Stored data entries
╔══

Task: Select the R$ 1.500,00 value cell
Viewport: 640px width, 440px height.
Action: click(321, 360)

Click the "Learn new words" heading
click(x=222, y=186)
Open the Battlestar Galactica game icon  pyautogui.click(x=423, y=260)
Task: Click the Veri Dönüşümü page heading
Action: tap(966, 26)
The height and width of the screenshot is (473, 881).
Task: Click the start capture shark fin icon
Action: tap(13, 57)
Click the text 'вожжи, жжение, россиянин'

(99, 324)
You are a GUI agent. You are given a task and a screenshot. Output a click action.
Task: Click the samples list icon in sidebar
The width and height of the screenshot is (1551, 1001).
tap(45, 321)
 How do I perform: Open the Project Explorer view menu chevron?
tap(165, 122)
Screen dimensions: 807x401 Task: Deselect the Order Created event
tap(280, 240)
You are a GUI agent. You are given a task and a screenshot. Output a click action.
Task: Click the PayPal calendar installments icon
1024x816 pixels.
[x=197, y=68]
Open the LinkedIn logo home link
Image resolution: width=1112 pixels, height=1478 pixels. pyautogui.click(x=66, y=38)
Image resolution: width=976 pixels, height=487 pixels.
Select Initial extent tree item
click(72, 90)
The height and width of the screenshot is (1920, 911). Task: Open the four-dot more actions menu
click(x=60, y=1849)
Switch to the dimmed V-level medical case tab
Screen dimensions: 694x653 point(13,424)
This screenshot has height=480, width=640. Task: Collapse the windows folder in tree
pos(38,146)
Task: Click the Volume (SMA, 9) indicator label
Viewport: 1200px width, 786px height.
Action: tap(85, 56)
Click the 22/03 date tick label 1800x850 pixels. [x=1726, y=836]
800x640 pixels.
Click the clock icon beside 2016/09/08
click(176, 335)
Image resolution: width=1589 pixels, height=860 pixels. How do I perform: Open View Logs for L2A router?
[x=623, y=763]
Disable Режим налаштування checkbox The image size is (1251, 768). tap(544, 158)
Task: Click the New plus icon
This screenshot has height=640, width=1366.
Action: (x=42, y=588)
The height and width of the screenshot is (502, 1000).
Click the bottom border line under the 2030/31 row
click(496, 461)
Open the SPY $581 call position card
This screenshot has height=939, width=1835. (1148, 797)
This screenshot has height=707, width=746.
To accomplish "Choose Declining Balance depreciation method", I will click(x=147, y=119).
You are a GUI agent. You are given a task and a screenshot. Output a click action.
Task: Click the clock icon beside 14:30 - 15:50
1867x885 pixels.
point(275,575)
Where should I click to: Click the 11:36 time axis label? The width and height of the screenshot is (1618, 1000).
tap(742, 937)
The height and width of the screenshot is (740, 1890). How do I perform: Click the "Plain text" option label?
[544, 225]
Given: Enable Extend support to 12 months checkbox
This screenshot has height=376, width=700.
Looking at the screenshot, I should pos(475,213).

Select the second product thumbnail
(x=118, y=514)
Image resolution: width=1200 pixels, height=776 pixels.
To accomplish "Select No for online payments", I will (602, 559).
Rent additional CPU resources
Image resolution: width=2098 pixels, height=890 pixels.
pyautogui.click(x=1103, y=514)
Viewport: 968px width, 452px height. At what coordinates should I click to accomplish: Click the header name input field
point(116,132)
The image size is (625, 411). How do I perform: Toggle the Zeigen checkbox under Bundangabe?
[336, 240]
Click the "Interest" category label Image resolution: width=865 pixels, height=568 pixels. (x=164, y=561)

╚══

Action item →
All that should be written out is the stretch of lines above between the one holding "The height and width of the screenshot is (1920, 911)." and the one holding "Disable Режим налаштування", inclusive, exactly as given.

Response below →
The height and width of the screenshot is (1920, 911). Task: Open the four-dot more actions menu
click(x=60, y=1849)
Switch to the dimmed V-level medical case tab
Screen dimensions: 694x653 point(13,424)
This screenshot has height=480, width=640. Task: Collapse the windows folder in tree
pos(38,146)
Task: Click the Volume (SMA, 9) indicator label
Viewport: 1200px width, 786px height.
Action: tap(85, 56)
Click the 22/03 date tick label 1800x850 pixels. [x=1726, y=836]
800x640 pixels.
Click the clock icon beside 2016/09/08
click(176, 335)
Image resolution: width=1589 pixels, height=860 pixels. How do I perform: Open View Logs for L2A router?
[x=623, y=763]
Disable Режим налаштування checkbox The image size is (1251, 768). tap(544, 158)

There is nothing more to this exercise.